2. How to filter data (based on time, e.g., only new data)
3. How does dlt evolve with new data?
4. How does the data type change? (e.g., input json output csv?)

## Basic

`dlt` can be used in jupyter notebook or command line (config).

You can create your own [transformer](https://dlthub.com/docs/dlt-ecosystem/verified-sources/filesystem/advanced#example-read-data-from-excel-files) to load excel files.

In [1]:
import dlt
import duckdb

# for data validation
from pydantic import BaseModel, Field
from datetime import datetime
from typing import List, Literal
from decimal import Decimal

# using read_csv_duckdb is much more efficient than read_csv, which uses pandas
from dlt.sources.filesystem import filesystem, read_csv_duckdb, read_jsonl

In [2]:
class BusinessRecord(BaseModel):
    """Represents a single business record in the dataset."""
    id: int = Field(gt=0, description="Unique identifier for the record")
    value: Decimal = Field(decimal_places=2, description="Business metric value")
    timestamp: datetime = Field(description="Timestamp of the record")
    description: str = Field(min_length=1, description="Description of the business activity")
    category: Literal["Finance", "Sales", "Customer Service", "Marketing", "HR", "IT"] = Field(
        description="Business department category"
    )

In [3]:
filesystem_resource_topic = filesystem(
    bucket_url='file:data/normal',
    file_glob='*.csv'
) 

You can add filters (filter by name or size) at this stage.

In [4]:
filesystem_resource_topic.add_filter(lambda item: item['file_name'] != 'normal3.csv')

<dlt.extract.resource.DltResource at 0x106d87bc0>

In [5]:
filesystem_pipe_topic = filesystem_resource_topic | read_csv_duckdb()

You can apply hints (e.g., [incremental loading](https://dlthub.com/docs/general-usage/incremental-loading), i.e., only load the new data, create table name, and specify table schema) at this stage.

In [6]:
filesystem_pipe_topic.apply_hints(write_disposition='replace', table_name='normal', columns=BusinessRecord)

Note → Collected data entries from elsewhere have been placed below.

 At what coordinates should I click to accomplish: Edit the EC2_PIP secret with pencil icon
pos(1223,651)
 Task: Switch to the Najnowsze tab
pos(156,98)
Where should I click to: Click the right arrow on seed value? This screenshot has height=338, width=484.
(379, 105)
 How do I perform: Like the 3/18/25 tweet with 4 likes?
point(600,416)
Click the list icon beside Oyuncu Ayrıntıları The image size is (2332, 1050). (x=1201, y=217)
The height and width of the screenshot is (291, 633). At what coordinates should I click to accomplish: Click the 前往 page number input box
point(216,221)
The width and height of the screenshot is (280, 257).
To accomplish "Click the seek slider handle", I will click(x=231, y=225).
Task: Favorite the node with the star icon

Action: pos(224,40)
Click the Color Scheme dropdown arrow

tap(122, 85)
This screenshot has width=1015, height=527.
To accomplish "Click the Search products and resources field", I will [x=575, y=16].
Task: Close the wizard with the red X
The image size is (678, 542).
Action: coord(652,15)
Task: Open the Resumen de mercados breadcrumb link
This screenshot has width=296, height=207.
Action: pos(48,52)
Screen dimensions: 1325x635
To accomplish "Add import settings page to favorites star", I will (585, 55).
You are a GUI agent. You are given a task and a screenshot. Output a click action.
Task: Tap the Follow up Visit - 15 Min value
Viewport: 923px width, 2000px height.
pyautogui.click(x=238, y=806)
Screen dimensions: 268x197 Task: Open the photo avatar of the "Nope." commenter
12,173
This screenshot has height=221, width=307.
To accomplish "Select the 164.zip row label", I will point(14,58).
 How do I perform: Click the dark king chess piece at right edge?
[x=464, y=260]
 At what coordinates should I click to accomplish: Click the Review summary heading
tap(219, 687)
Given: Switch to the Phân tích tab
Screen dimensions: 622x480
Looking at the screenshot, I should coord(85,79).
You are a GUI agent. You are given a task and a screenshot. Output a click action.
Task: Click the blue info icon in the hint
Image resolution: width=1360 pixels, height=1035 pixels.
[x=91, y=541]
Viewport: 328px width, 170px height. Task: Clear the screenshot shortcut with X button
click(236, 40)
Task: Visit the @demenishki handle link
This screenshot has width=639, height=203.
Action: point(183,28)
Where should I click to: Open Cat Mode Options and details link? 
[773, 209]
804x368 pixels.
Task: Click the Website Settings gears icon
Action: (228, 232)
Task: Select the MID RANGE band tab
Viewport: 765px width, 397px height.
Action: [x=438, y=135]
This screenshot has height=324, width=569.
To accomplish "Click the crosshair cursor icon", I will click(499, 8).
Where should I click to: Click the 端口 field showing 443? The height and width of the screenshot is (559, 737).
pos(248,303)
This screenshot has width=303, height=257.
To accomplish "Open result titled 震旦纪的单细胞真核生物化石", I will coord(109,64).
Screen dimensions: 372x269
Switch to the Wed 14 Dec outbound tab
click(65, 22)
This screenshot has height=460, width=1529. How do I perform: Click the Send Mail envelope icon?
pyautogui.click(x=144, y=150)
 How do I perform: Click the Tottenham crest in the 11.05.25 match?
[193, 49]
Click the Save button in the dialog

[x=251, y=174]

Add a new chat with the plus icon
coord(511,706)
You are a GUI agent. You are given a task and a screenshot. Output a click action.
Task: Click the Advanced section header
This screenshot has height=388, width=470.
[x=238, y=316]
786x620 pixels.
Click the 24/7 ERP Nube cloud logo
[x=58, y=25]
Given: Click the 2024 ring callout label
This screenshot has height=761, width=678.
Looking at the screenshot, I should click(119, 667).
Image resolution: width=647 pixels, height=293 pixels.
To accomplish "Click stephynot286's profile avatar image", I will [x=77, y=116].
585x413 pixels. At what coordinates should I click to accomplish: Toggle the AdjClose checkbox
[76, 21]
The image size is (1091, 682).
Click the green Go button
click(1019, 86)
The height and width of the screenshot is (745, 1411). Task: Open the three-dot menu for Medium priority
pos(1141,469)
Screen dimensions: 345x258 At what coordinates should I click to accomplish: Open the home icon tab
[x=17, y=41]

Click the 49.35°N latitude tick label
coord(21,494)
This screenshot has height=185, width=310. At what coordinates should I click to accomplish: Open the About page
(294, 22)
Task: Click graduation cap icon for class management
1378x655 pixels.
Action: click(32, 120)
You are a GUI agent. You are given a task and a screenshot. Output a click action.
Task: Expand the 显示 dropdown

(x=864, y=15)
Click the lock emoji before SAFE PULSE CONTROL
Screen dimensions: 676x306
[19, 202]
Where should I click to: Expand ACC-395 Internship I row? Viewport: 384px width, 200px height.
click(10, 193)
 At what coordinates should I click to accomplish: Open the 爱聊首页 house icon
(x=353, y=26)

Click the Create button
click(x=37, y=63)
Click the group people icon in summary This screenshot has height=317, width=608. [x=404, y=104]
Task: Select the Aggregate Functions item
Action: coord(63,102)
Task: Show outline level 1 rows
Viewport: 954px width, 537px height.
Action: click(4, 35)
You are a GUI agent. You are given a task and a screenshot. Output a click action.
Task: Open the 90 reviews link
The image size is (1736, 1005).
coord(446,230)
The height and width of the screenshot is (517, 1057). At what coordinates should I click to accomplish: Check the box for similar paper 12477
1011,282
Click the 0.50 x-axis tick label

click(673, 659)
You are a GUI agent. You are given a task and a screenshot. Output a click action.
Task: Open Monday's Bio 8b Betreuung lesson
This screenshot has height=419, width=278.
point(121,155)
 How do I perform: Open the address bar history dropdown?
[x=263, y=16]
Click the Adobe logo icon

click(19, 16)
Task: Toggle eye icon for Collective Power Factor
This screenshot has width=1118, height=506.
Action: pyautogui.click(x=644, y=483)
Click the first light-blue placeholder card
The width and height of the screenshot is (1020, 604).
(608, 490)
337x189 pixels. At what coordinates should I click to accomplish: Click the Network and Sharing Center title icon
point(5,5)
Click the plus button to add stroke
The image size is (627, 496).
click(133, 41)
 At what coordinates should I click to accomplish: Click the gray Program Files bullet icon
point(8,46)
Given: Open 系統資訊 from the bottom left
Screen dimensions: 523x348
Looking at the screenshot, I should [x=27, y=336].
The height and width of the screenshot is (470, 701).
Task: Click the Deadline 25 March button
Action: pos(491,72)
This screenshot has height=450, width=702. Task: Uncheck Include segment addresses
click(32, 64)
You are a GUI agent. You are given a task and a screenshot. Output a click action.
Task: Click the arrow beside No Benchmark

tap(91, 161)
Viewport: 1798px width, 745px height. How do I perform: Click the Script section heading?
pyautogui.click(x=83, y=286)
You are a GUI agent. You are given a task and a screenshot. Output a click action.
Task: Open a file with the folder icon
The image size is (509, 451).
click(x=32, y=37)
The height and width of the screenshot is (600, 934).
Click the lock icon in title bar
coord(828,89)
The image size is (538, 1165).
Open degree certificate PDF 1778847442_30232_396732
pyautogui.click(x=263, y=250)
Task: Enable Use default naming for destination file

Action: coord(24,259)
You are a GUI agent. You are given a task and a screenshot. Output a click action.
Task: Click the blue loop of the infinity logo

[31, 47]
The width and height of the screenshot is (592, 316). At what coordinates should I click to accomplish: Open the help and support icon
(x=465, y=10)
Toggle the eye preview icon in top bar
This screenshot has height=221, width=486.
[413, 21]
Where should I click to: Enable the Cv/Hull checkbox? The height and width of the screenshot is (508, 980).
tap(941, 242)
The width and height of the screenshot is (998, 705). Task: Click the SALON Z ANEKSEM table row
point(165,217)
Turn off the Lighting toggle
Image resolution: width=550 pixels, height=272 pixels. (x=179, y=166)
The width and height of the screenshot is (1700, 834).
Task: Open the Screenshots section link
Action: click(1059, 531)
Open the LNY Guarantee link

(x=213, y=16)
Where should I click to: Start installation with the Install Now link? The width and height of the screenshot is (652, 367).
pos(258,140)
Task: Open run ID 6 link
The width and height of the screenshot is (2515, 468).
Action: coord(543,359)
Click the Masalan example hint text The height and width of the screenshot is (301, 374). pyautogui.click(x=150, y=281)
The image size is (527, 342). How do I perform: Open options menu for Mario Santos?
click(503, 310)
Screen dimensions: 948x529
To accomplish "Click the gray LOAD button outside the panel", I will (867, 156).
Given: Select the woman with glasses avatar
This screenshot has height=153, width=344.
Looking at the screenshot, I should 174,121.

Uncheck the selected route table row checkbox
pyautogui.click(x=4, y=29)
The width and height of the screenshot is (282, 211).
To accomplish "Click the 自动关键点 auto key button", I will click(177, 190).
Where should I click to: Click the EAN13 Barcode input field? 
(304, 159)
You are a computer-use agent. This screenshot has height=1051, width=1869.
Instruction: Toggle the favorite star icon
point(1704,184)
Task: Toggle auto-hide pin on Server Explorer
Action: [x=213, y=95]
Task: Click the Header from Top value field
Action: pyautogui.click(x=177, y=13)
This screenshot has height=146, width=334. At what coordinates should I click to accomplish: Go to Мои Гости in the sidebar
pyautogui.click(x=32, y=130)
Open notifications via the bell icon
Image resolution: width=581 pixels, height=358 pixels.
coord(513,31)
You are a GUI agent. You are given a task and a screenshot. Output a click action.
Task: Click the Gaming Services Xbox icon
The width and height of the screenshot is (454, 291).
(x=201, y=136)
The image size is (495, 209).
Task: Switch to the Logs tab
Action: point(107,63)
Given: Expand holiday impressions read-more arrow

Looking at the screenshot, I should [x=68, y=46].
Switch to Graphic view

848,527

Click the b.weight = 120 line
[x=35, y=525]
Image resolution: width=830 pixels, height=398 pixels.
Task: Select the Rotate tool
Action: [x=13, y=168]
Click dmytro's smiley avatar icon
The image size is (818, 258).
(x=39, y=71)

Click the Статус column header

<dlt.extract.resource.DltResource at 0x107de4c20>

The code below generates a `example.duckdb` file. This file can be used in dbt via dbt-duckdb, see [this doc](https://dlthub.com/docs/dlt-ecosystem/destinations/duckdb).

In [7]:
pipeline_topic = dlt.pipeline(
    pipeline_name='csv_load', 
    destination=dlt.destinations.duckdb('example.duckdb'), 
    dataset_name='mydata', dev_mode=True
)

load_info = pipeline_topic.run(filesystem_pipe_topic) # the hints can be passed here as well

In [8]:
# print(load_info)

In [9]:
print(pipeline_topic.default_schema.to_pretty_yaml())

version: 2
version_hash: kIJkEwsqD4hyhNTH5Foe2+2EZdk/ww6glM0dcOkA+1E=
engine_version: 11
name: csv_load
tables:
  _dlt_version:
    columns:
      version:
        data_type: bigint
        nullable: false
      engine_version:
        data_type: bigint
        nullable: false
      inserted_at:
        data_type: timestamp
        nullable: false
      schema_name:
        data_type: text
        nullable: false
      version_hash:
        data_type: text
        nullable: false
      schema:
        data_type: text
        nullable: false
    write_disposition: skip
    resource: _dlt_version
    description: Created by DLT. Tracks schema updates
  _dlt_loads:
    columns:
      load_id:
        data_type: text
        nullable: false
      schema_name:
        data_type: text
        nullable: true
      status:
        data_type: bigint
        nullable: false
      inserted_at:
        data_type: timestamp
        nullable: false
      schema_version_hash:
        data_type: text


In [10]:
db = duckdb.connect(database='example.duckdb')

In [11]:
db.sql('DESCRIBE;')

┌──────────┬───────────────────────┬─────────────────────┬──────────────────────────────────────────────────────────────────────────────────────────────────┬──────────────────────────────────────────────────────────────────────────────────────────────┬───────────┐
│ database │        schema         │        name         │                                           column_names                                           │                                         column_types                                         │ temporary │
│ varchar  │        varchar        │       varchar       │                                            varchar[]                                             │                                          varchar[]                                           │  boolean  │
├──────────┼───────────────────────┼─────────────────────┼──────────────────────────────────────────────────────────────────────────────────────────────────┼────────────────────────────────────────────────

In [12]:
db.sql('SELECT id, COUNT(*) FROM mydata_20250117034742.normal GROUP BY id;')

┌───────┬──────────────┐
│  id   │ count_star() │
│ int64 │    int64     │
├───────┼──────────────┤
│     1 │            1 │
│     2 │            1 │
│     3 │            1 │
│     4 │            1 │
│     5 │            1 │
│     6 │            1 │
│     7 │            1 │
│     8 │            1 │
│     9 │            1 │
│    10 │            1 │
│     · │            · │
│     · │            · │
│     · │            · │
│    21 │            1 │
│    22 │            1 │
│    23 │            1 │
│    24 │            1 │
│    25 │            1 │
│    26 │            1 │
│    27 │            1 │
│    28 │            1 │
│    29 │            1 │
│    30 │            1 │
├───────┴──────────────┤
│  30 rows (20 shown)  │
└──────────────────────┘

In [13]:
db.close()

If you want to use Pandas, the data can be accessed via [`ReadableDataset`](https://dlthub.com/docs/general-usage/dataset-access/dataset).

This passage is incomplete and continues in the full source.